◆ Your task
Your task is to repeat the entries word for word while leaving out the pictures.

Saved data entries
=== Begin Enclosure ===

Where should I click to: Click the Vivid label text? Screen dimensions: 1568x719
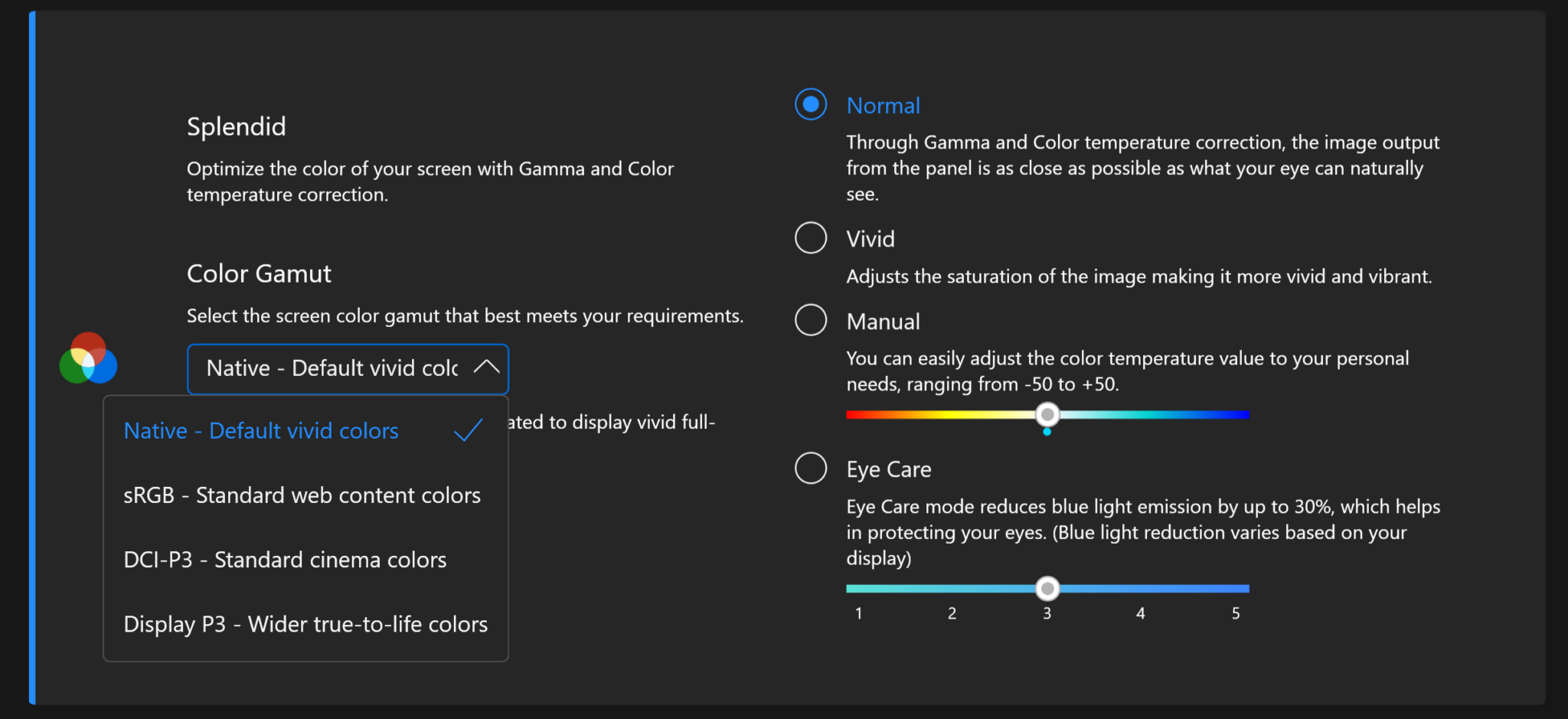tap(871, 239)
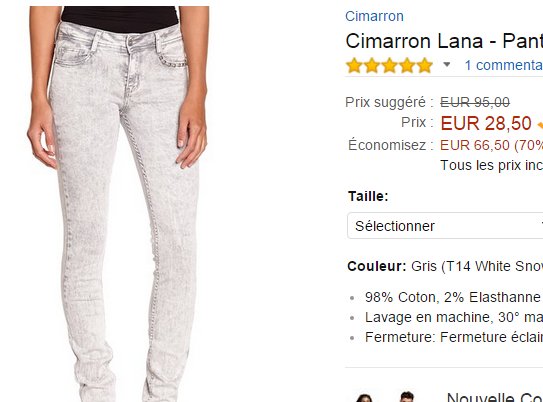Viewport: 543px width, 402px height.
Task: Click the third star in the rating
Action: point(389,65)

=== End Enclosure ===

◆ Result of this task
Where should I click to: Click the Vivid label text? Screen dimensions: 1568x719
tap(871, 239)
Viewport: 543px width, 402px height.
Task: Click the third star in the rating
Action: point(389,65)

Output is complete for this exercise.